- Instructions for the task
Lines where the string "agent" appears are to be copied from the entries below.

* * * * * * *

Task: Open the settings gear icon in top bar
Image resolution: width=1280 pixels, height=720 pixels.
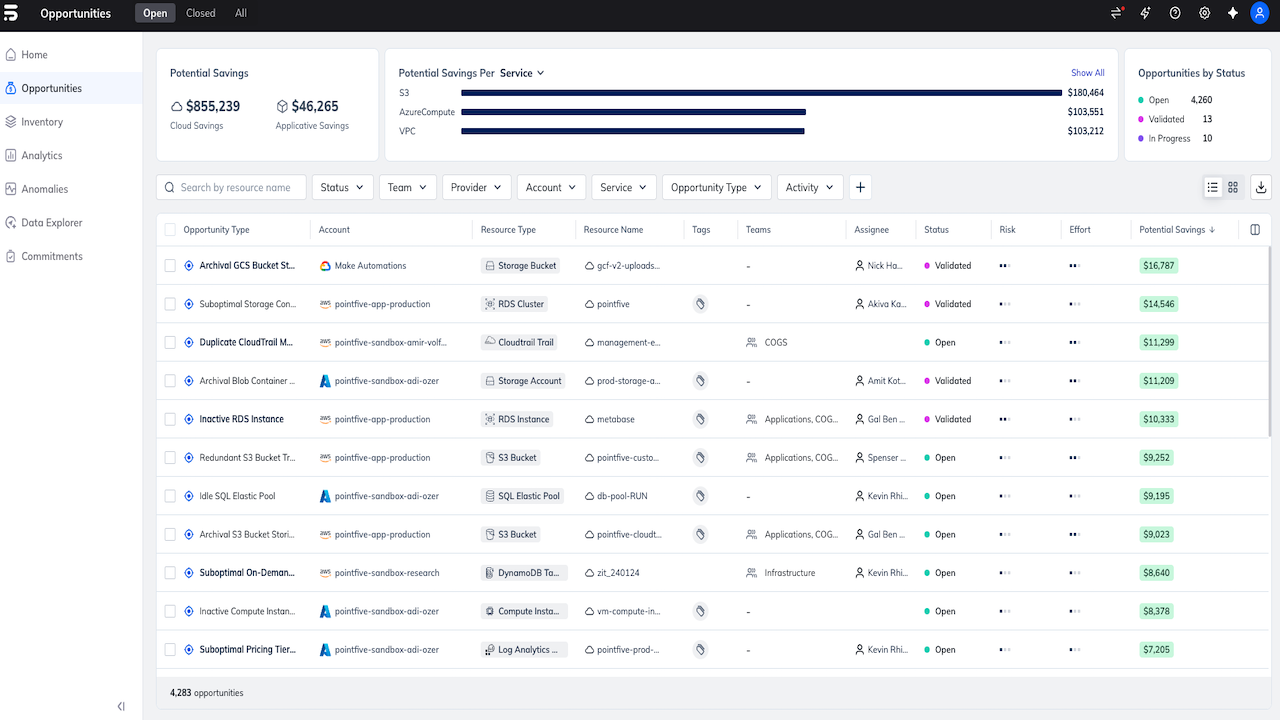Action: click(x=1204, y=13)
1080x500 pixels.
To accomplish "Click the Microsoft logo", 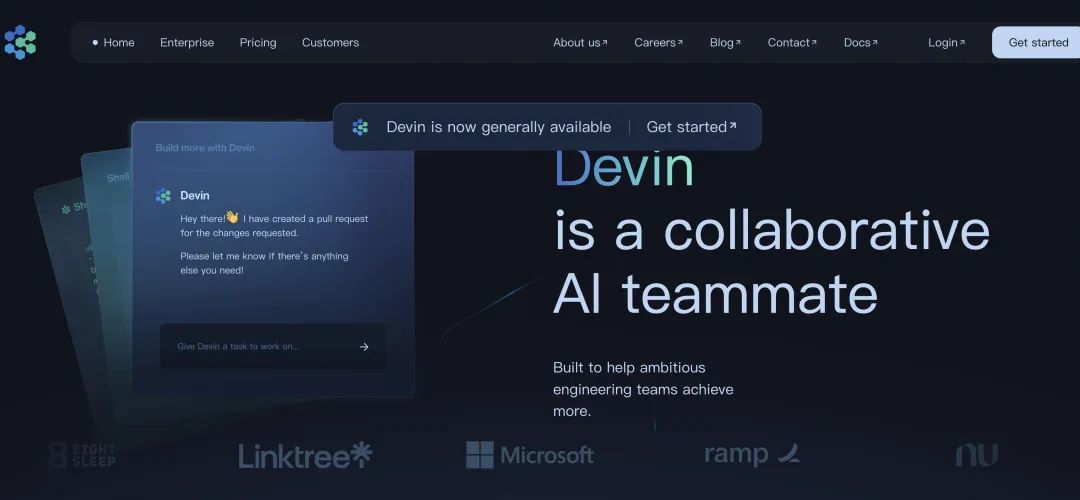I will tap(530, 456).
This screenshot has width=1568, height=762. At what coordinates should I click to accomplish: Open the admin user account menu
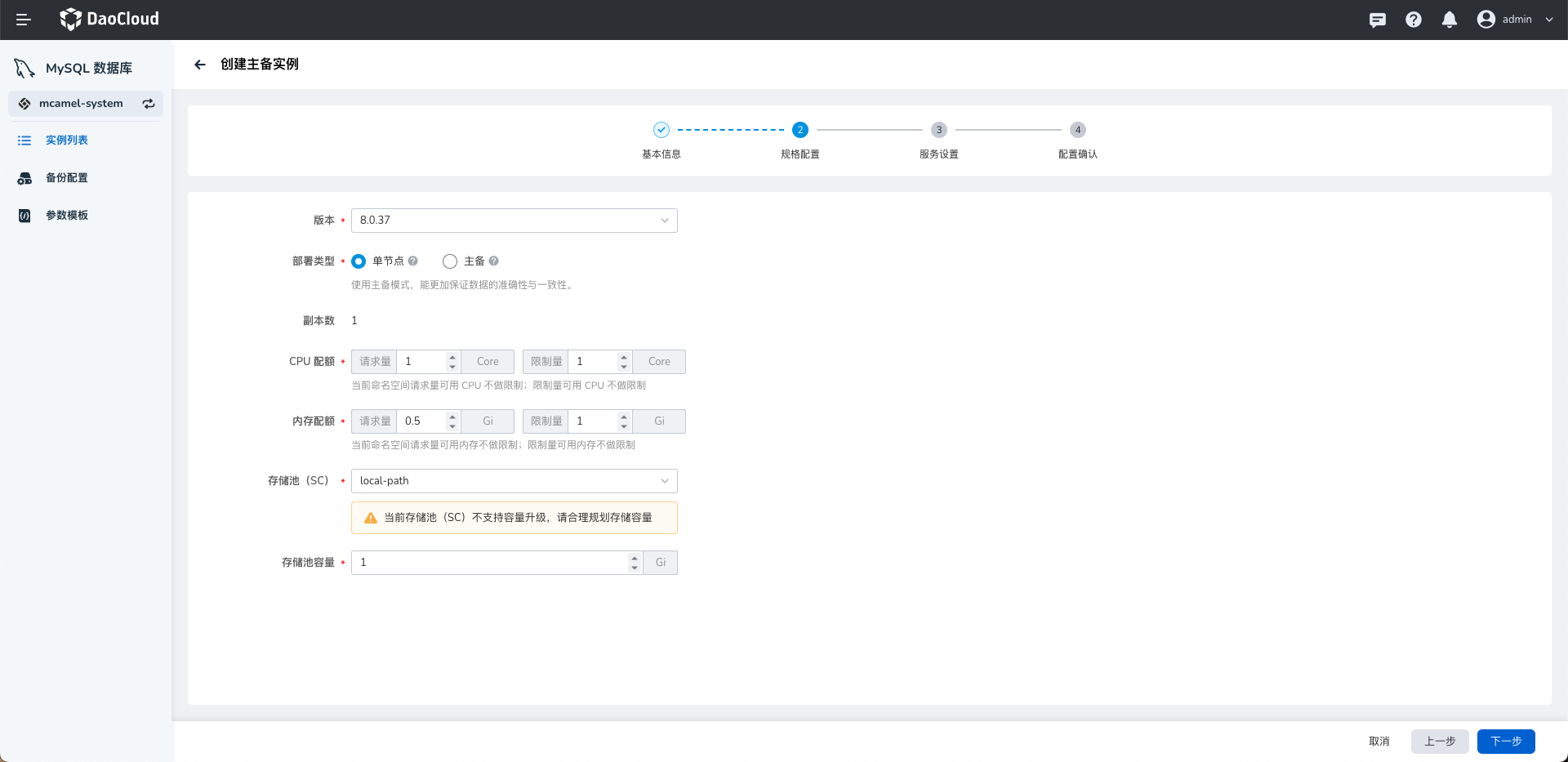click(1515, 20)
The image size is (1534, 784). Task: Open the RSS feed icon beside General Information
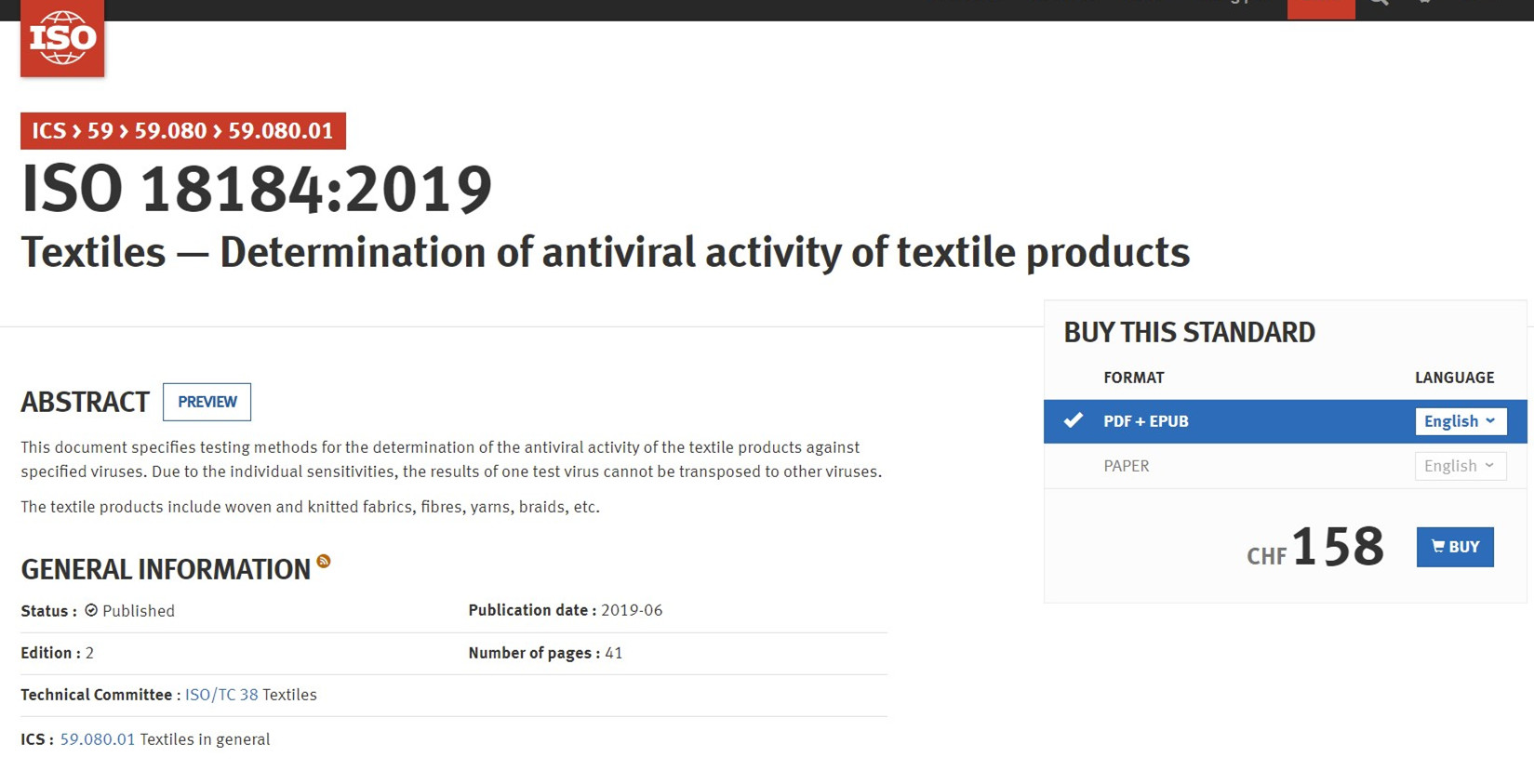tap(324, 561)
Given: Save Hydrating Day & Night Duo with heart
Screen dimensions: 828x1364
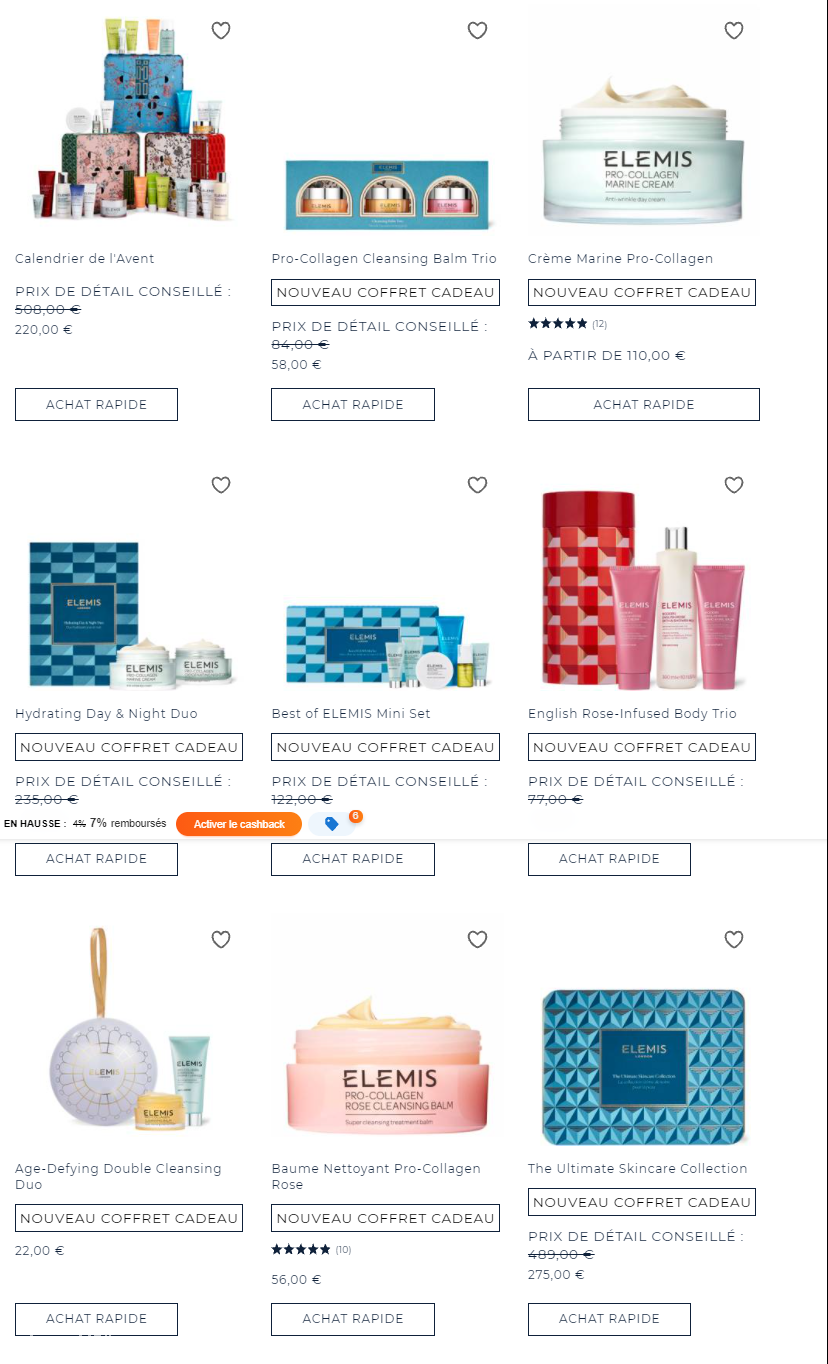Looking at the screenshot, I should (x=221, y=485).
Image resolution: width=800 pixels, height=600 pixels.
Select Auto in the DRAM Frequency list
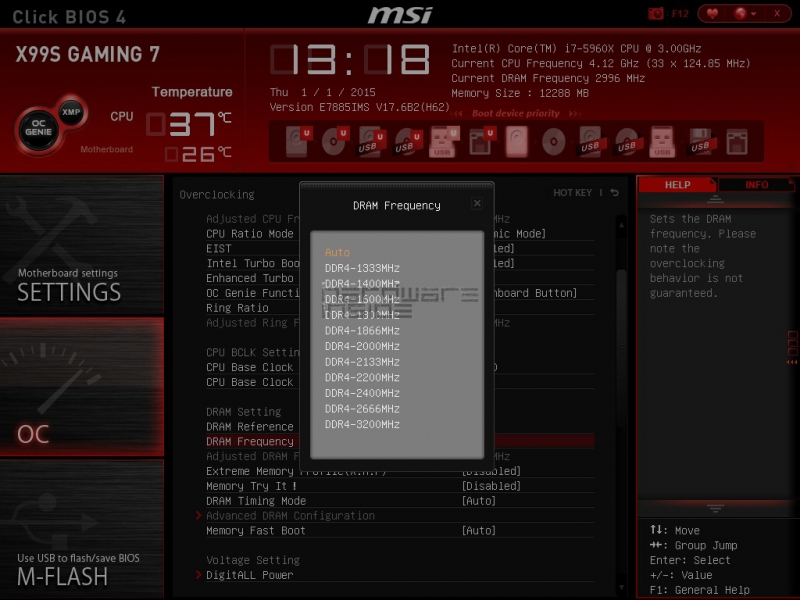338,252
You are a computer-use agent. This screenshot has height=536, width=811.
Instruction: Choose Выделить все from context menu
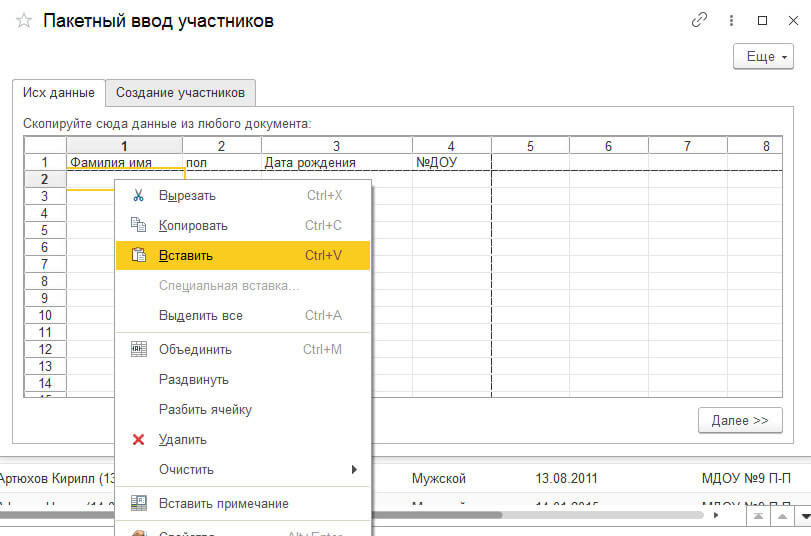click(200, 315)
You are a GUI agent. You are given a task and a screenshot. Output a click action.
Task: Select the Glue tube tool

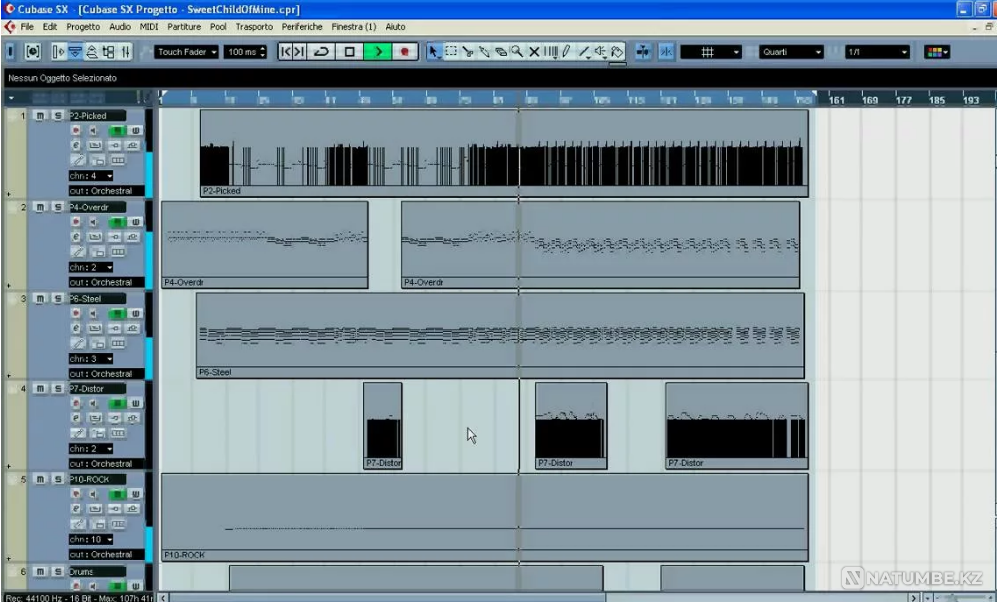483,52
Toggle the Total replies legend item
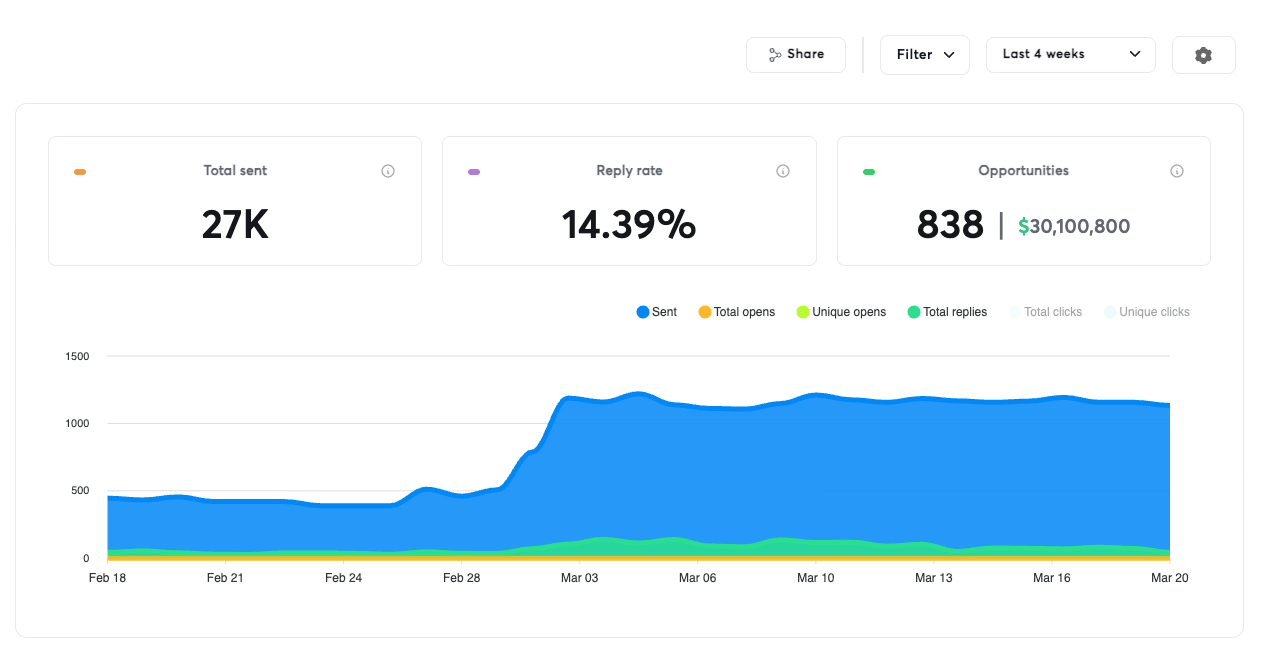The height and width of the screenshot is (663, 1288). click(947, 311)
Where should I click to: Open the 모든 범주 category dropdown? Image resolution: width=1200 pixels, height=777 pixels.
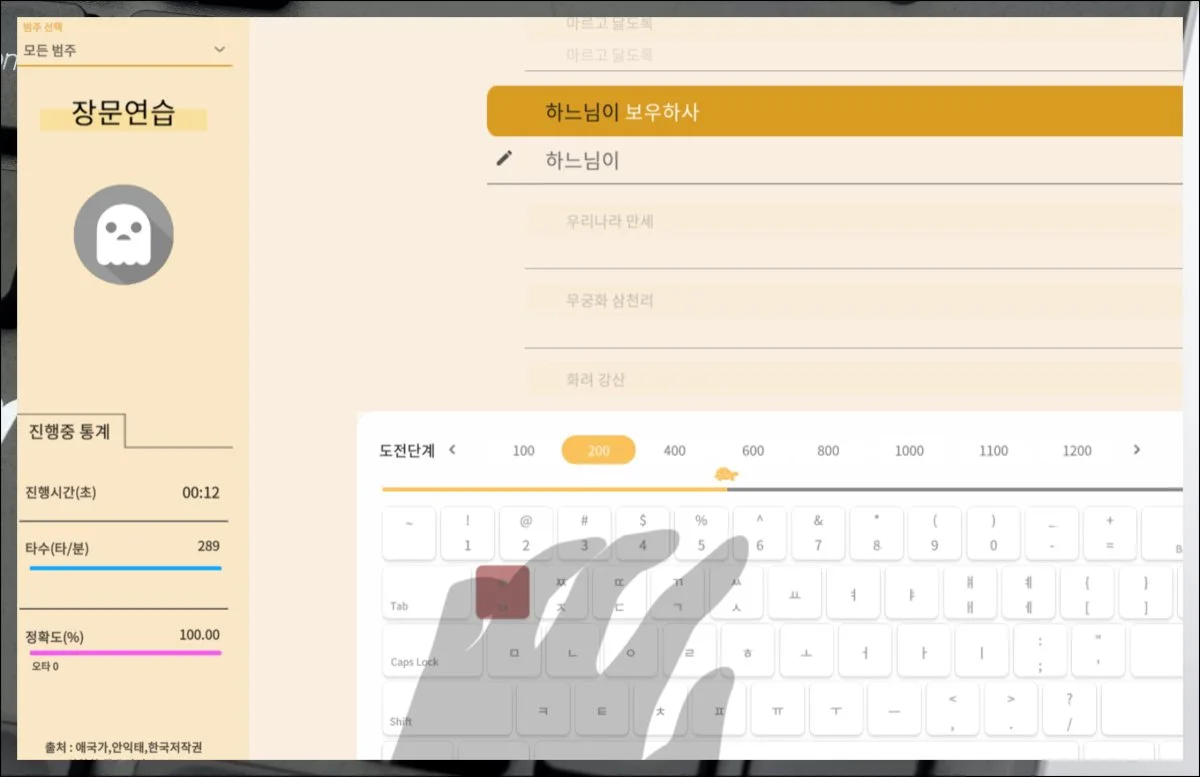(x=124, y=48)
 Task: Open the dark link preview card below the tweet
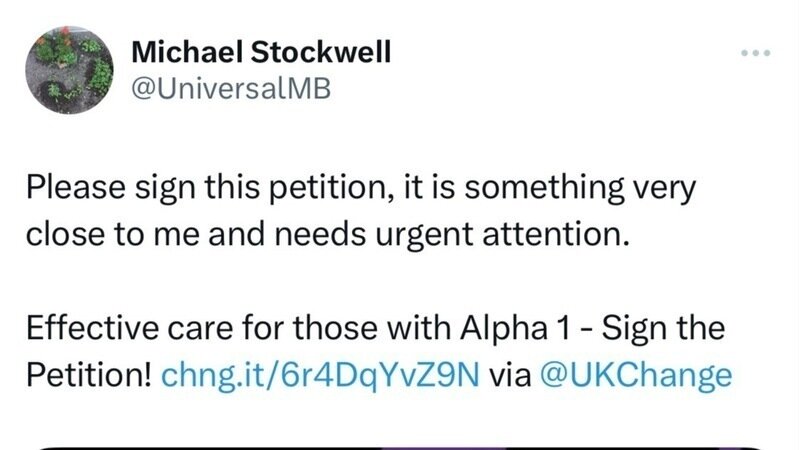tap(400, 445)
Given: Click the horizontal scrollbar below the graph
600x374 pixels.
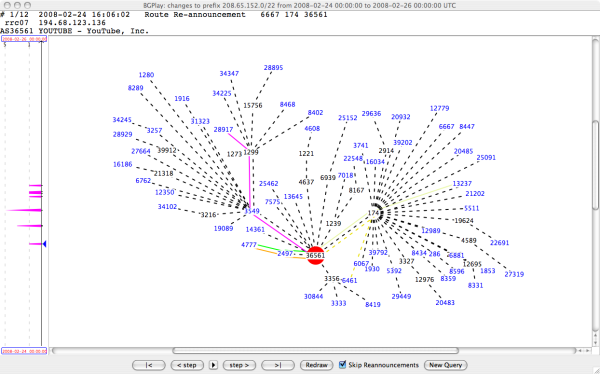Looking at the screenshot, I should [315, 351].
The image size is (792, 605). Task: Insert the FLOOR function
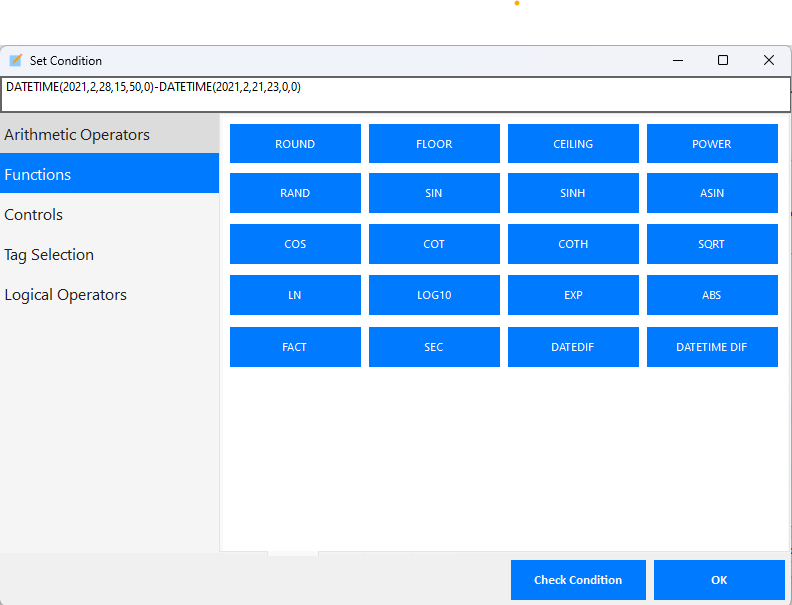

* * * * * * *

- Solution to this exercise
You are a computer-use agent. This screenshot has height=536, width=811.
You are a GUI agent. You are given a task and a screenshot. Output a click action.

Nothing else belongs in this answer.